— EXERCISE —
Please recast the rows below as a JSON list of strings, one string per row, leaving out any blank lines.

* begin RECORDS SUPPLIED *

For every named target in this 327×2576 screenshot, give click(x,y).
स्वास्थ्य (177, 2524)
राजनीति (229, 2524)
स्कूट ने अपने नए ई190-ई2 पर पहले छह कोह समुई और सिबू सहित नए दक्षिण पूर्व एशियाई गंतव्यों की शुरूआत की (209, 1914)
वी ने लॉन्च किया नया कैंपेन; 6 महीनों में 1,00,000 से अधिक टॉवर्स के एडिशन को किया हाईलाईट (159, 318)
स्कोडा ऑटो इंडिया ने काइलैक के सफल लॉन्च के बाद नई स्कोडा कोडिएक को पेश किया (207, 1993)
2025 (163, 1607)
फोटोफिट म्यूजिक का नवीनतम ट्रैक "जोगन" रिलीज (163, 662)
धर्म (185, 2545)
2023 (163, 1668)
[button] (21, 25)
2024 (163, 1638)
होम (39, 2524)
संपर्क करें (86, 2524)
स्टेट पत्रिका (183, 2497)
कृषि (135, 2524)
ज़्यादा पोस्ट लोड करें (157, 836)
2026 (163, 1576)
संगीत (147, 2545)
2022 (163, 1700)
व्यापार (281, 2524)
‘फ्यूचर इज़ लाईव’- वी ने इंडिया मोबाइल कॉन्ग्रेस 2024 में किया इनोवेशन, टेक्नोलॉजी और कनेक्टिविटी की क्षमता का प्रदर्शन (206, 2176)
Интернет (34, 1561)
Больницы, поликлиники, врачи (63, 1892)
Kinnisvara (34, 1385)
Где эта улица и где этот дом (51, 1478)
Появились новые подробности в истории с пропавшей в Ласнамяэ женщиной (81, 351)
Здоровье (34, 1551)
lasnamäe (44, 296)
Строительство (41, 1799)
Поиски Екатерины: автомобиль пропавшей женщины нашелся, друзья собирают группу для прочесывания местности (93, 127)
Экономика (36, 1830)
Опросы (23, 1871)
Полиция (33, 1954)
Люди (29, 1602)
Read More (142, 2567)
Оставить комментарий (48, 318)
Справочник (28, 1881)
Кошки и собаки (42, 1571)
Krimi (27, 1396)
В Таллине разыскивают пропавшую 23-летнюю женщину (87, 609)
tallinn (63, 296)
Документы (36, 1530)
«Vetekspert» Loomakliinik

* end RECORDS SUPPLIED *

— FINISHED TASK —
[
  "For every named target in this 327×2576 screenshot, give click(x,y).",
  "स्वास्थ्य (177, 2524)",
  "राजनीति (229, 2524)",
  "स्कूट ने अपने नए ई190-ई2 पर पहले छह कोह समुई और सिबू सहित नए दक्षिण पूर्व एशियाई गंतव्यों की शुरूआत की (209, 1914)",
  "वी ने लॉन्च किया नया कैंपेन; 6 महीनों में 1,00,000 से अधिक टॉवर्स के एडिशन को किया हाईलाईट (159, 318)",
  "स्कोडा ऑटो इंडिया ने काइलैक के सफल लॉन्च के बाद नई स्कोडा कोडिएक को पेश किया (207, 1993)",
  "2025 (163, 1607)",
  "फोटोफिट म्यूजिक का नवीनतम ट्रैक \"जोगन\" रिलीज (163, 662)",
  "धर्म (185, 2545)",
  "2023 (163, 1668)",
  "[button] (21, 25)",
  "2024 (163, 1638)",
  "होम (39, 2524)",
  "संपर्क करें (86, 2524)",
  "स्टेट पत्रिका (183, 2497)",
  "कृषि (135, 2524)",
  "ज़्यादा पोस्ट लोड करें (157, 836)",
  "2026 (163, 1576)",
  "संगीत (147, 2545)",
  "2022 (163, 1700)",
  "व्यापार (281, 2524)",
  "‘फ्यूचर इज़ लाईव’- वी ने इंडिया मोबाइल कॉन्ग्रेस 2024 में किया इनोवेशन, टेक्नोलॉजी और कनेक्टिविटी की क्षमता का प्रदर्शन (206, 2176)",
  "Интернет (34, 1561)",
  "Больницы, поликлиники, врачи (63, 1892)",
  "Kinnisvara (34, 1385)",
  "Где эта улица и где этот дом (51, 1478)",
  "Появились новые подробности в истории с пропавшей в Ласнамяэ женщиной (81, 351)",
  "Здоровье (34, 1551)",
  "lasnamäe (44, 296)",
  "Строительство (41, 1799)",
  "Поиски Екатерины: автомобиль пропавшей женщины нашелся, друзья собирают группу для прочесывания местности (93, 127)",
  "Экономика (36, 1830)",
  "Опросы (23, 1871)",
  "Полиция (33, 1954)",
  "Люди (29, 1602)",
  "Read More (142, 2567)",
  "Оставить комментарий (48, 318)",
  "Справочник (28, 1881)",
  "Кошки и собаки (42, 1571)",
  "Krimi (27, 1396)",
  "В Таллине разыскивают пропавшую 23-летнюю женщину (87, 609)",
  "tallinn (63, 296)",
  "Документы (36, 1530)",
  "«Vetekspert» Loomakliinik"
]